06 - Remove baking sheets to cooling racks. After several minutes, transfer cookies off trays to cool completely. Cookies will flatten as they cool.
07 - In a microwave-safe bowl, heat milk chocolate chips and vegetable oil in 15-second intervals, stirring after each, until smooth. Drizzle or pipe chocolate over each cookie. Refrigerate for at least 30 minutes until set.
08 - In a cleaned stand mixer bowl with paddle attachment, beat unsalted butter on medium until smooth. Add sifted cocoa powder and powdered sugar; beat until very light and fluffy, about 3 minutes, scraping bowl as needed. Add warm water and vanilla extract; continue beating on medium-high for 2 minutes until aerated.
09 - Pipe or spread filling onto the underside of half of the cookies. Gently press a remaining cookie on top to form sandwiches.

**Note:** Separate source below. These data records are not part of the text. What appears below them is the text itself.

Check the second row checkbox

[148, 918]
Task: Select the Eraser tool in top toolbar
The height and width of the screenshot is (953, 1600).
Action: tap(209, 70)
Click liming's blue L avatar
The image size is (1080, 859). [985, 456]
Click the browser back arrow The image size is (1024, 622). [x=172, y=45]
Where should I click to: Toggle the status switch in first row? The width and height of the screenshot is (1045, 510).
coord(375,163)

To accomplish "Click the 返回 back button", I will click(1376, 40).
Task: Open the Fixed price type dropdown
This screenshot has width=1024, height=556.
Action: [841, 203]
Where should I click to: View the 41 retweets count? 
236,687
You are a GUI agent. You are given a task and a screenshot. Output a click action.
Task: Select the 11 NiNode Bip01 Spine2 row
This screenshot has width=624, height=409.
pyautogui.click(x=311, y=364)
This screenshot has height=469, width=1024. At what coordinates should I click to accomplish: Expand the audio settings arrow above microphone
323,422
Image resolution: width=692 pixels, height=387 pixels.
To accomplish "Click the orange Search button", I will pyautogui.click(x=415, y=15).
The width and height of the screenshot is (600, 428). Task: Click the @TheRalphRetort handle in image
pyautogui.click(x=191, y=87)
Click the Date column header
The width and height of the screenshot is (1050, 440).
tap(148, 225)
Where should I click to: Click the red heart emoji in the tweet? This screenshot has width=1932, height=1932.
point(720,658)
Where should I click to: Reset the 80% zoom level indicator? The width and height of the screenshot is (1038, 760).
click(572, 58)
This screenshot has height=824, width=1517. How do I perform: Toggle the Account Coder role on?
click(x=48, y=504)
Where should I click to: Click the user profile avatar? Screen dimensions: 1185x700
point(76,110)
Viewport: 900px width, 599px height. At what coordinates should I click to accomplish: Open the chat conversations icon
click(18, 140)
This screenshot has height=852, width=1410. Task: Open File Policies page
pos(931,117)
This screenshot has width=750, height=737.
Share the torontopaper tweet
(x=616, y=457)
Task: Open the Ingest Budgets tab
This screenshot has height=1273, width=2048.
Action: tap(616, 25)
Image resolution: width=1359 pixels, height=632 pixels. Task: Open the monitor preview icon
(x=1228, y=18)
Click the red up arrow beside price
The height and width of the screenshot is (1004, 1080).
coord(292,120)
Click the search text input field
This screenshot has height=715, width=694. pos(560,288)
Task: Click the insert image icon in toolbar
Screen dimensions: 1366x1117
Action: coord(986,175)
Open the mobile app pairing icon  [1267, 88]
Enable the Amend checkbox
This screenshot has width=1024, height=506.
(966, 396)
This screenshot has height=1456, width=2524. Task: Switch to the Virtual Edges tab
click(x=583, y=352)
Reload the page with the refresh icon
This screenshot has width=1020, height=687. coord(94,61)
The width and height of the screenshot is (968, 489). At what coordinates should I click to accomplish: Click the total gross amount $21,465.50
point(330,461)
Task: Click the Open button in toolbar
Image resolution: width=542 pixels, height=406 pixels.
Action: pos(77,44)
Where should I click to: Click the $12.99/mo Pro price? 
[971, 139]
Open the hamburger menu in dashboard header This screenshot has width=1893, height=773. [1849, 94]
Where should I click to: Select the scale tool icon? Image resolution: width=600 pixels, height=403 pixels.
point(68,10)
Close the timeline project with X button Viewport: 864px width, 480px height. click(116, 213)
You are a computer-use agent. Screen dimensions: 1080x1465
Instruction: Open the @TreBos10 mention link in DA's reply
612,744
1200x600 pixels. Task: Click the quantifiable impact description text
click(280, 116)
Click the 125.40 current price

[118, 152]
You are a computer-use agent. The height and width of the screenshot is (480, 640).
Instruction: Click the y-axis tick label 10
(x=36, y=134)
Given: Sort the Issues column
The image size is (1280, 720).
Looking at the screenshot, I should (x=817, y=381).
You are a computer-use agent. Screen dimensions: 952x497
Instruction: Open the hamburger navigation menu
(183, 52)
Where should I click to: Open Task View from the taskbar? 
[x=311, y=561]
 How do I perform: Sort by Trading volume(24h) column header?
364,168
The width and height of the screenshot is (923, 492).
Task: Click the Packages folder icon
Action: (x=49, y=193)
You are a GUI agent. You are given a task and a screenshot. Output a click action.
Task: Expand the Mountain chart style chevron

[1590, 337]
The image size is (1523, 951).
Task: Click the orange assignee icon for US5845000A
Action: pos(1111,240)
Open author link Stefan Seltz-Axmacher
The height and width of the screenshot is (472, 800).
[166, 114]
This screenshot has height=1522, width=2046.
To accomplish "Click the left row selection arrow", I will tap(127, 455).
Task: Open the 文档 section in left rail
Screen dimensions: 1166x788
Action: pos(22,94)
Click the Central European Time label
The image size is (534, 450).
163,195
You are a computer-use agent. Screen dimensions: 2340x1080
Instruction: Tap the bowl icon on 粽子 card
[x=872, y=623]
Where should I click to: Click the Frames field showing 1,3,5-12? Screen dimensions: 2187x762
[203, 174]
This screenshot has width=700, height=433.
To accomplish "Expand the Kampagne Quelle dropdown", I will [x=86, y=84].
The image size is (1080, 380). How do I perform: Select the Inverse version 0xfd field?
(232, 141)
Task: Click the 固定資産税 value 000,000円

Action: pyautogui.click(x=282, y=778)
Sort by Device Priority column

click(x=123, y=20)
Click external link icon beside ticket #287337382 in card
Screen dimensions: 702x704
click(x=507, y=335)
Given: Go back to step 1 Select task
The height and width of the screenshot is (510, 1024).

10 - Serve immediately or store assembled Fudge Rounds in an airtight container at room temperature for 1 day, refrigerated for up to 5 days, or frozen for up to 1 month. Serve chilled for a fudgier texture.

# Notes:

01 - Light corn syrup inhibits sugar crystallization, providing the cookies with a soft, chewy texture. Golden syrup may be substituted if corn syrup is unavailable.